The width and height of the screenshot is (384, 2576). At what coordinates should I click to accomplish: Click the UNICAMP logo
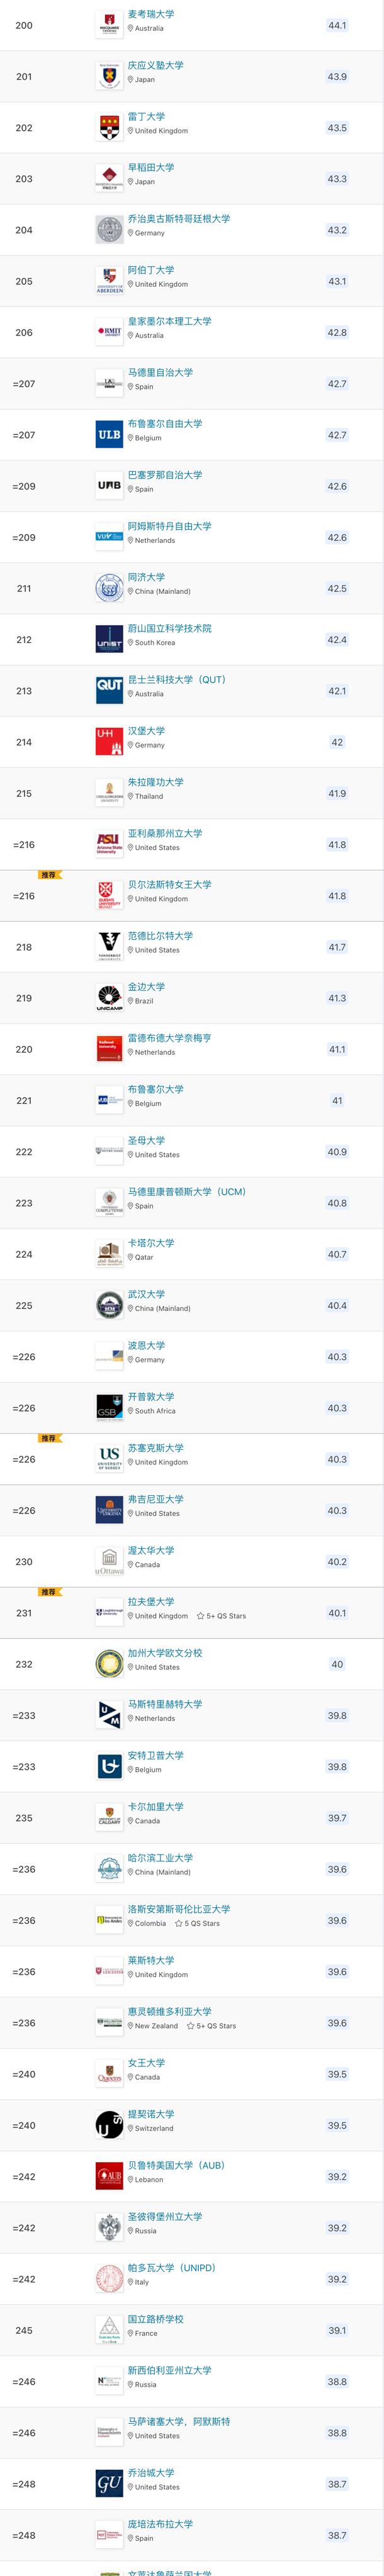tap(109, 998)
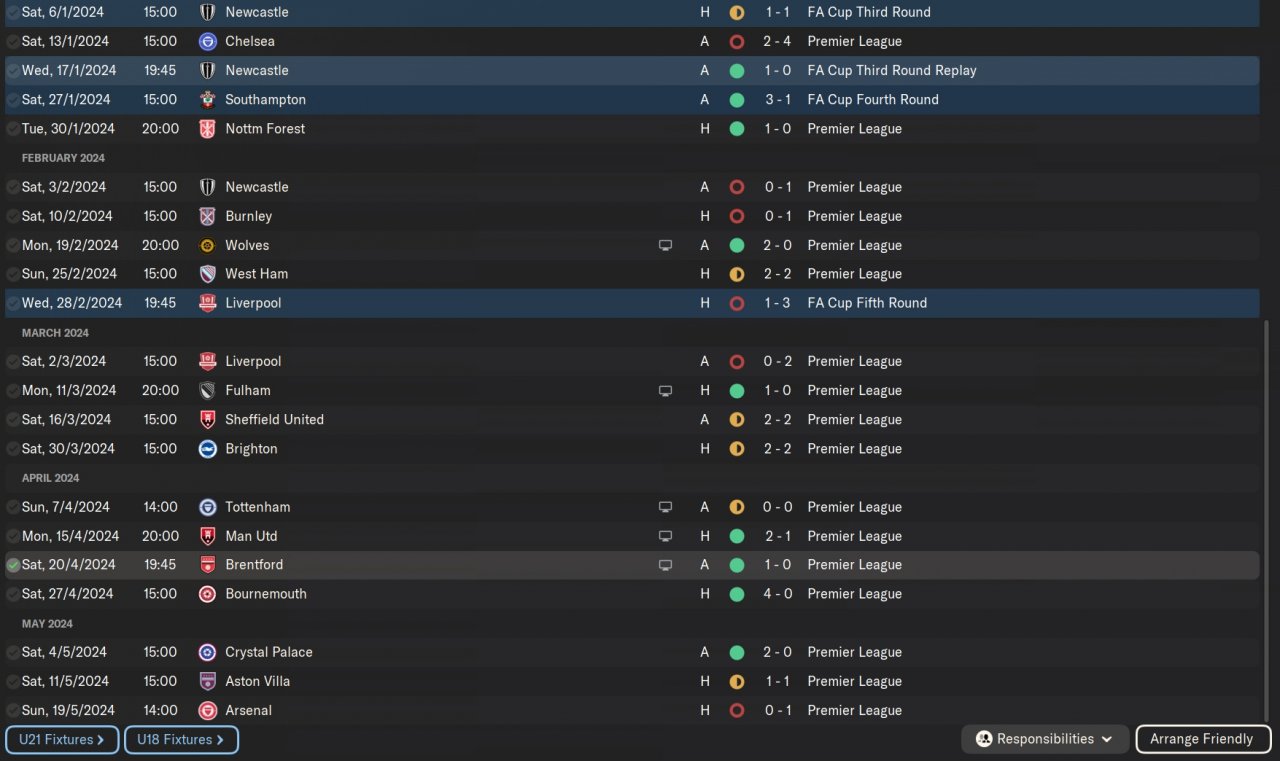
────────────────
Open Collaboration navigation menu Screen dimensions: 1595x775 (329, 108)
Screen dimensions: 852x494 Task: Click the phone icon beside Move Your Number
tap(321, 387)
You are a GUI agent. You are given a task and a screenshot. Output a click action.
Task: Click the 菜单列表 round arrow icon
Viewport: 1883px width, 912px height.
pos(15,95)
────────────────
## EXERCISE INSTRUCTIONS
Rewrite the stretch from the line containing "The width and" through the line containing "tap(109, 998)" as a JSON list of strings, one per line, with blank lines left out. Leave the pictures out of the answer.

## CORRECT RESPONSE
[
  "The width and height of the screenshot is (384, 2576). At what coordinates should I click to accomplish: Click the UNICAMP logo",
  "tap(109, 998)"
]